Tyler Cowen flags the launch of Young Marmalade, a British auto insurance company that installs a black box in drivers’ cars and sets premiums based on how safely they drive. But don’t think of this as an interesting curiosity with unusual appeal to economists. This is a signal of where the business of insurance — auto, health and otherwise — is heading right now.

(Jay LaPrete/AP)

Young Marmalade’s pitch has everything to do with price. “The free installation of a black box can cut your insurance premiums in half,” the company writes in an announcement of its launch. “By monitoring the driving behavior such as acceleration, braking, what time of the day the car was driven and at what speed, Young Marmalade provides affordable, telematic insurance premiums.”

This is a hyper-specific use of an age-old insurance practice known as “rate setting,” where companies use various metrics to figure out how much risk a given subscriber poses, and then sets premiums accordingly.

Traditionally, insurance companies have had to rely on general demographics in figuring out what to charge subscribers. Teenagers pay more for auto-insurance because they, statistically speaking, get in more accidents. On the health-care side, Americans pay more for individual policies because they tend to have greater medical needs.

As individualized data becomes easier to obtain, those general estimates are becoming a relic. In auto insurance, that happens when a black box is mapping a driver’s every turn. In health care, it’s a greater reliance on health metrics and genetic markers to estimate how likely an individual is to get sick — and how much they should have to pay for that. We’re just at the beginning of learning what data-driven health insurance looks like.

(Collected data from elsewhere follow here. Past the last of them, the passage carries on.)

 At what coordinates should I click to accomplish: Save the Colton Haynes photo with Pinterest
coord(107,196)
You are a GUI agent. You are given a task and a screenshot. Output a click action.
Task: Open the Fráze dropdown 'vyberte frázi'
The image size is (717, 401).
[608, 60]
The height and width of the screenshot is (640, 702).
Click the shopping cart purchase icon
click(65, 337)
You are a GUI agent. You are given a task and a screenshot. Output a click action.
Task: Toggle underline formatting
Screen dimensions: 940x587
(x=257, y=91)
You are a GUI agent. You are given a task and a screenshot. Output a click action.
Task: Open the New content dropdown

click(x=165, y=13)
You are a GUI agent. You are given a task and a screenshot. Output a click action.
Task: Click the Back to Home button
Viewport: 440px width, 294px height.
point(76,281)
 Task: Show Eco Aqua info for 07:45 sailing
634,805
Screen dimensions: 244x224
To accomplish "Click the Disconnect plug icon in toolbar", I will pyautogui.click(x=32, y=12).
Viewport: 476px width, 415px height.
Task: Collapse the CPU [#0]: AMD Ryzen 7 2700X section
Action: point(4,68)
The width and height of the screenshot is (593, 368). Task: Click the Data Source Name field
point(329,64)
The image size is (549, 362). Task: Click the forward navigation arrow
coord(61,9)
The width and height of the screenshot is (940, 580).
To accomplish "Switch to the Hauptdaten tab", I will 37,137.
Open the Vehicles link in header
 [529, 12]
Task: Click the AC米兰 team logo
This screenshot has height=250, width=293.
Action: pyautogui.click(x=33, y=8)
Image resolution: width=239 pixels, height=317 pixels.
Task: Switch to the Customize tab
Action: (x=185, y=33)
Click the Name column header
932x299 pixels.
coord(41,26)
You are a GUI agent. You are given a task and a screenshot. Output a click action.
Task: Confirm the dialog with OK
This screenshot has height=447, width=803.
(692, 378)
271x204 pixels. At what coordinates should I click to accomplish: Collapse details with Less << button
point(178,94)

In some cases, it can look like a good thing, giving individuals a financial reward for engaging in healthier behaviors. At the Cleveland Clinic, for example, a smoker can get a lower insurance premium if he enrolls in a smoking cessation program. The health-care system has managed to slow the growth of insurance premiums using these kinds of techniques.

But there’s also a significant amount of worry about how insurance companies could use data to discriminate against subscribers for factors they can’t control, such as a genetic risk marker for a given disease. To that extent, Congress passed legislation in 2008 that precludes employers’ health insurance plans from charging higher premiums based solely on a genetic risk factor.

That law still leaves insurers some wiggle room. They can track individuals’ weight, blood pressure and cholesterol levels as a gauge of one’s healthiness. Sometimes those metrics are within an individual’s control; sometimes, even with significant effort, they won’t budge. And there’s worry, among consumer advocates, that making these metrics more accessible could leave those with risk factors facing higher insurance costs — even when those factors may be outside of their control.